A lot more needs to be said, but this seems a good place to stop for today.  I would summarize my perspective on the above conversation this way: The overarching theological perspective provided by the New Testament text is that Christians are part of a kingdom (an overtly political word – more on that later).  The nature of that kingdom is very similar to Israel’s early existence in Egypt – strangers and aliens – displaced people.  The idea of an “illegal alien” in our current political debate should be a concept for us to embrace and relate to (unfortunately, too many people never get past their political angst regarding the term to appreciate the theological illustration).  As illegal aliens, we enjoy the system in place.  We drive on their roads, we buy and sell and trade their goods, we work their jobs . . . so long all is consistent with our faith.

Christ’s death on the cross as the Suffering Servant is the chief piece of my understanding of the New Testament’s teaching on politics.  Jesus chose intentionally to silently let the status quo political process to unfold – allowing kingdom ethics (subversiveness) to prevail over the ethics of politics (power and persuasion).  I’ve rambled on enough.  One of the chief texts I have not considered is Revelation which we will turn to next.  There is much to unpack here, so comment away.

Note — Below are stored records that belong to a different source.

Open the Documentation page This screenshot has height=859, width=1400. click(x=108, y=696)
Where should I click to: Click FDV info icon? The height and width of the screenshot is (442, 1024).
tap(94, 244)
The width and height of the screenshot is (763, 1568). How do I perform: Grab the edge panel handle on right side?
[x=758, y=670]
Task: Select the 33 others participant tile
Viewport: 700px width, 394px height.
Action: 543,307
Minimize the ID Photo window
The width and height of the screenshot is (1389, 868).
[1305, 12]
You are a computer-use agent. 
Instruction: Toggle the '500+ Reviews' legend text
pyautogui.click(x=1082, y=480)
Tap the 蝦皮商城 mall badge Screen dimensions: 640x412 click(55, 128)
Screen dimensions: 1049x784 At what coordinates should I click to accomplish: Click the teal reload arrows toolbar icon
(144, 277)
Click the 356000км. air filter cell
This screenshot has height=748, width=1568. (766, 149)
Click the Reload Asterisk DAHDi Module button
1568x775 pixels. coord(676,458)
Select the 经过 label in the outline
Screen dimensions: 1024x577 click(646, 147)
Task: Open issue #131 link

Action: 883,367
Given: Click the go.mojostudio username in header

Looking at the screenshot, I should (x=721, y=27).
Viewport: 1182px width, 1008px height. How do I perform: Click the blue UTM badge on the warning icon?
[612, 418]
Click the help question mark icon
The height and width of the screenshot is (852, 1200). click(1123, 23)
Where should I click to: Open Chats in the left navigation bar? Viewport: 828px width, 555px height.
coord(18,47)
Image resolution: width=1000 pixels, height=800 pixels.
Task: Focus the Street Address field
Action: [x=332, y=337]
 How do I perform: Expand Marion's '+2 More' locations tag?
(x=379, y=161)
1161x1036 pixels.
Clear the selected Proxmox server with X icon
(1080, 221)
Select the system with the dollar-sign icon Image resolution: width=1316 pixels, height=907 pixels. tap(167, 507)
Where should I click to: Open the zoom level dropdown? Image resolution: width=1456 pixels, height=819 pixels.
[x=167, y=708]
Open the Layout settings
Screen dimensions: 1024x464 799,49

One thought on “Discipleship and Citizenship

  1. Interesting issue to think about.

    I would theorize that the mature believer should be able to fully integrate his/her spirituality with the political choices he/she makes. Unfortunately, the theory falls short in this regard: politics is an imperfect system that is based on imperfect people. Because all fall short of the glory of God, the perfect system requires something else to work. That “something else” cannot be found in further legislation, decreased (or even egads! increased) taxes, or in how people vote. Going back to your statement that the Hebrew Scriptures ennumerated a Theocracy, it’s likely that the perfect system has to have God at its core. Its every decision would require careful consideration of what the Lord wants, not what the people want. This is an area, I think, where even the “mature” believer may have to fight against internal conflict.